The Fergus Falls Regional Treatment Center is a former hospital located in Fergus Falls, Minnesota. It was built in the Kirkbride Plan style and first opened to patients in 1890. Over the next century it operated as one of the state's main hospitals for the mentally ill and also worked with people with developmental disabilities and chemical dependency issues. It was added to the National Register of Historic Places in 1986.

The hospital closed in 2005. Various proposals have been made to repurpose the site and buildings since its closure.

==Background and design==
By 1885, Minnesota's state institutions for people with mental illnesses were badly overcrowded. The State Board of Health declared in 1872 that the facilities at the St. Peter Hospital for the Insane were appalling and a disgrace to the state. Even after a second hospital was established in Rochester in 1877, conditions remained inadequate. In response, the state legislature commissioned the Third Minnesota State Hospital for the Insane in 1885. Since the existing hospitals were in southern Minnesota, the new hospital was to be north of the Twin Cities. Among the potential locations considered were Brainerd, Fergus Falls, Sauk Centre and Alexandria. On December 14, 1886, Fergus Falls was selected as the hospital site by a vote of 4-1. The name of the institution was changed accordingly to the Fergus Falls State Hospital.
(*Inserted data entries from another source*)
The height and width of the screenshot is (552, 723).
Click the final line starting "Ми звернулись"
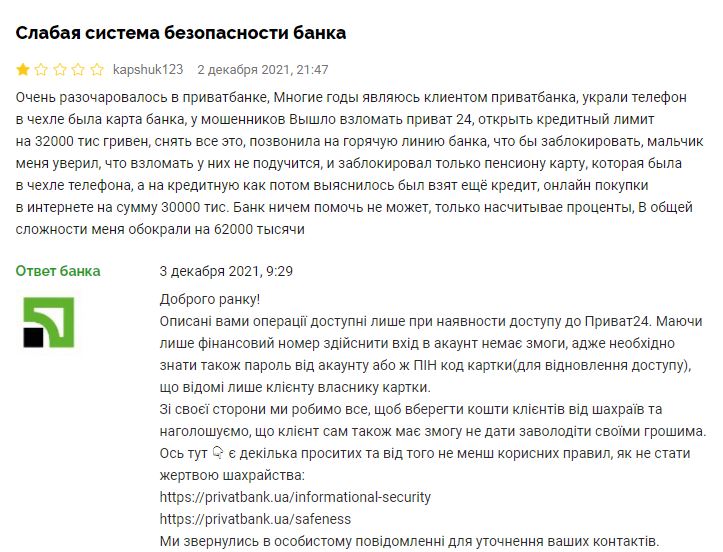(409, 541)
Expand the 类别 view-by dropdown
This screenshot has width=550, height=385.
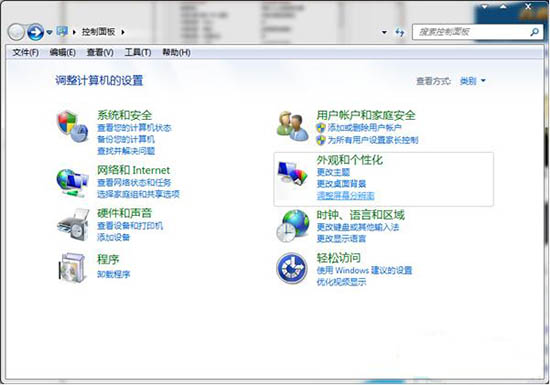[x=472, y=81]
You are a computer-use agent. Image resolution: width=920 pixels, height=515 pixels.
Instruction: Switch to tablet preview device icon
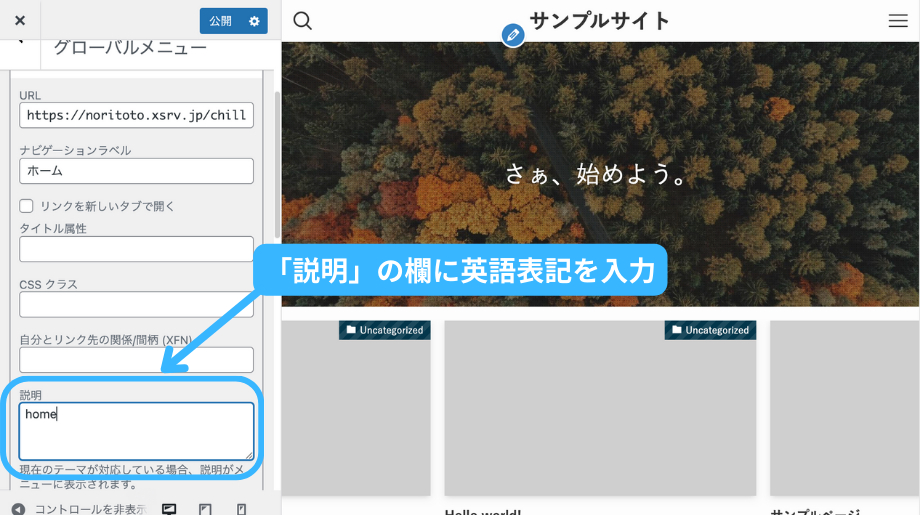[205, 508]
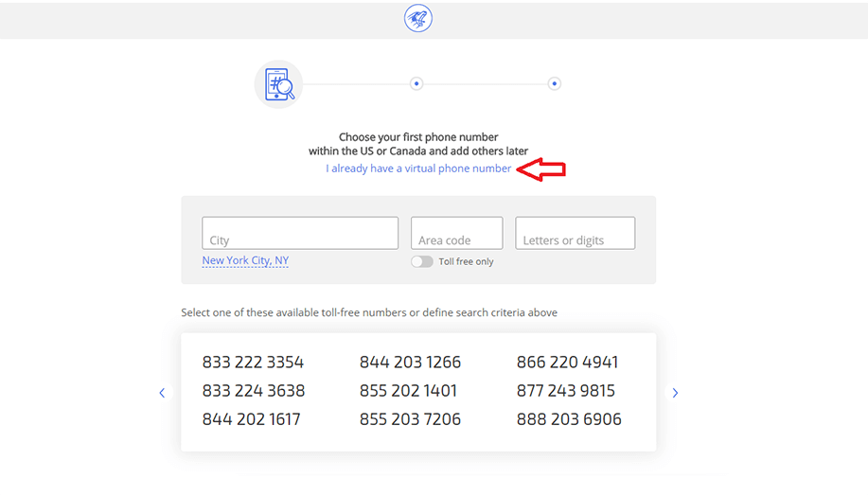Show previous numbers with left chevron
868x496 pixels.
(x=162, y=393)
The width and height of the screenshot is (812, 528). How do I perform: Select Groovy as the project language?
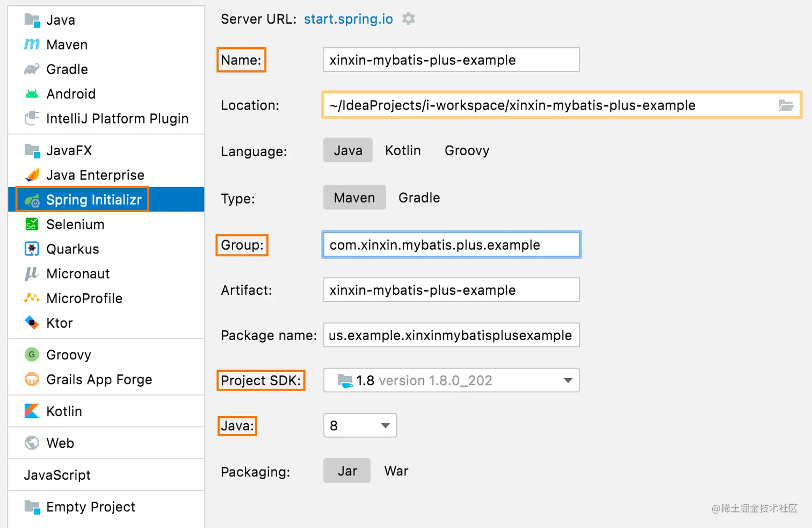467,150
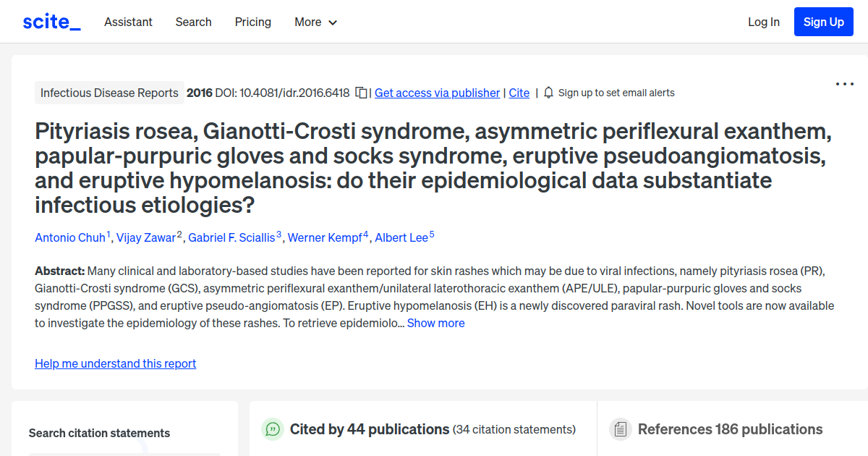868x456 pixels.
Task: Open author Werner Kempf's profile
Action: (x=326, y=237)
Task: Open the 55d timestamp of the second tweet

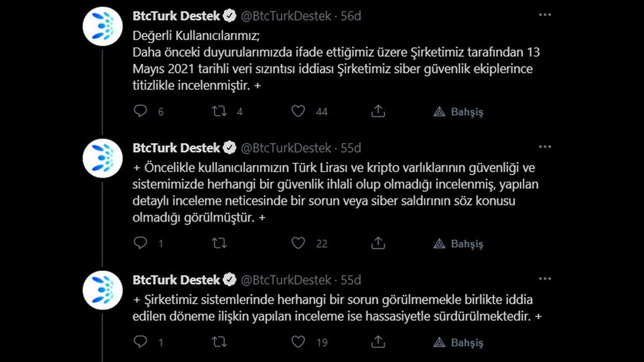Action: [x=353, y=148]
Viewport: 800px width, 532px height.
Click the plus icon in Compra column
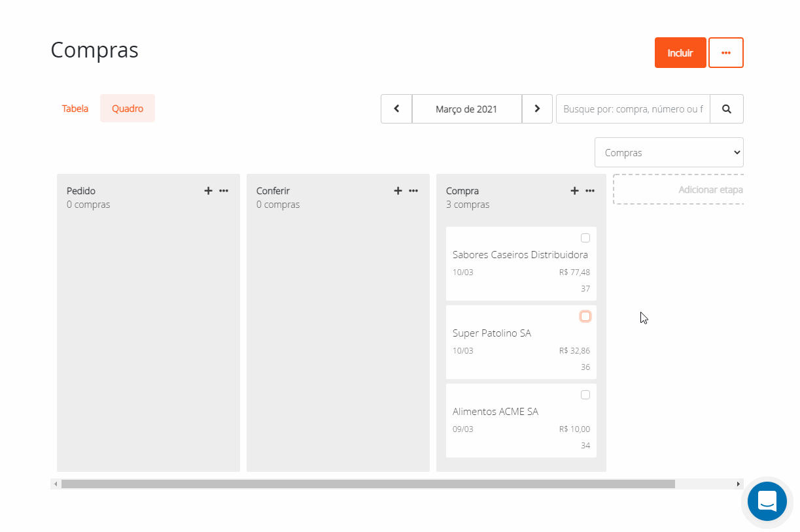[574, 191]
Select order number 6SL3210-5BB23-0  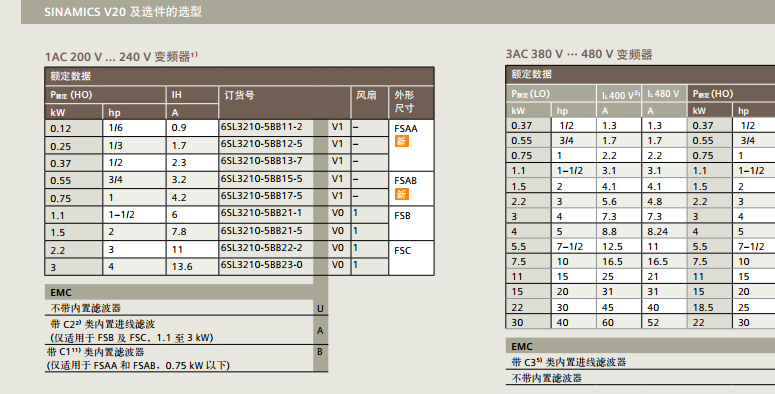pos(261,265)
The hospital was designed on a model established by physician Thomas Kirkbride. Kirkbride believed that building design was an important part of patient treatment programs. The typical Kirkbride structure consisted of a central administrative structure in the middle, with long, straight wings that radiated from it. Patients lived in the wings, which were uniform, precise, and austere. The bare façade was supposed to bring discipline into patients' lives. Kirkbride asylums were designed to provide "moral treatment." That included exercise, farming, entertainment, and classes like reading and sewing. Activities like farming and sewing provided occupational therapy and useful goods, but patients complained that they felt like chores.

==History==
Designed by architect Warren B. Dunnell, the Fergus Falls State Hospital was one of the last Kirkbride structures built in the United States. The hospital had a sprawling campus and large stately buildings in accordance with the Kirkbride Plan. Only the West Detached Ward was finished in time for the hospital's opening in 1890. The other wings and the main building were finished by 1912.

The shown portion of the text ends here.